** SUPPLIED RECORDS follows **

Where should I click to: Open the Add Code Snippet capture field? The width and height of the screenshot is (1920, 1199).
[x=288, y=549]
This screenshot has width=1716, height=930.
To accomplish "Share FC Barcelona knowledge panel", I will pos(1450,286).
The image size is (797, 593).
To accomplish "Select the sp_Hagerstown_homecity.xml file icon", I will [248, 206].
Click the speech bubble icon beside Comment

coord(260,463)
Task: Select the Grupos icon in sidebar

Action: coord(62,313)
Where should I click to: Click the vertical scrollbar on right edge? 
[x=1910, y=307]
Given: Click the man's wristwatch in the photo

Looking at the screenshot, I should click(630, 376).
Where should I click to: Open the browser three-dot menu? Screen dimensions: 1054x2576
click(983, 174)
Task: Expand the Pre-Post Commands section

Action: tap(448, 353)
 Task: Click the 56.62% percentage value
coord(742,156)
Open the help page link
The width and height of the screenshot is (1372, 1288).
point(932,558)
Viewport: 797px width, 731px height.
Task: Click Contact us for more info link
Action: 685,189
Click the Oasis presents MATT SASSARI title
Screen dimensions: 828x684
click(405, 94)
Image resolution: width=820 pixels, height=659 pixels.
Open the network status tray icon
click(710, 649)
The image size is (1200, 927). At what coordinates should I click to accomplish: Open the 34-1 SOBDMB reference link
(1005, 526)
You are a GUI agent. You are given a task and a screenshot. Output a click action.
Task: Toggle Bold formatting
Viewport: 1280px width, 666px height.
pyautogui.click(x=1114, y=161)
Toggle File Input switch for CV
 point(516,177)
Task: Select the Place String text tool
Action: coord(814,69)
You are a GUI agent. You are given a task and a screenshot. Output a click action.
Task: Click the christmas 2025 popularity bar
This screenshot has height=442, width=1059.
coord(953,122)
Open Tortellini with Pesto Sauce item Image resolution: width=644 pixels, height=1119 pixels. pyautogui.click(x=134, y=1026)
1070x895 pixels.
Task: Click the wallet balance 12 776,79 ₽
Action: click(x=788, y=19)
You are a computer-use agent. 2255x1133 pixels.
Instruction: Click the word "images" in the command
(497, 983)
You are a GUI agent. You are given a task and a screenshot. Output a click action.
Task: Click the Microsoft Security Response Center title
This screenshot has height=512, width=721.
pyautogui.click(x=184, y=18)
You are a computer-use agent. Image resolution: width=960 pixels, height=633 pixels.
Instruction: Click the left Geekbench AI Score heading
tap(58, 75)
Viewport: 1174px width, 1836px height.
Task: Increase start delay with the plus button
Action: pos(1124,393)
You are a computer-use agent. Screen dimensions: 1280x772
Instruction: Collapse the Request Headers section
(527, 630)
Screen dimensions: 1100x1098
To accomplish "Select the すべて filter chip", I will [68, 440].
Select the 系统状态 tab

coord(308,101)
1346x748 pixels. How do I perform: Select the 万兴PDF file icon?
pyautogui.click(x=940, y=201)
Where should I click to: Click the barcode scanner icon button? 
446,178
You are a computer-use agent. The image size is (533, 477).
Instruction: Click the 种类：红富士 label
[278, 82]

** End of SUPPLIED RECORDS **

- [BRIEF] Once you find the line containing "Screen dimensions: 1100x1098", copy it and every line after it through the end of the records, exactly as they stand.

- [RESULT OF THIS TASK]
Screen dimensions: 1100x1098
To accomplish "Select the すべて filter chip", I will [68, 440].
Select the 系统状态 tab

coord(308,101)
1346x748 pixels. How do I perform: Select the 万兴PDF file icon?
pyautogui.click(x=940, y=201)
Where should I click to: Click the barcode scanner icon button? 
446,178
You are a computer-use agent. The image size is (533, 477).
Instruction: Click the 种类：红富士 label
[278, 82]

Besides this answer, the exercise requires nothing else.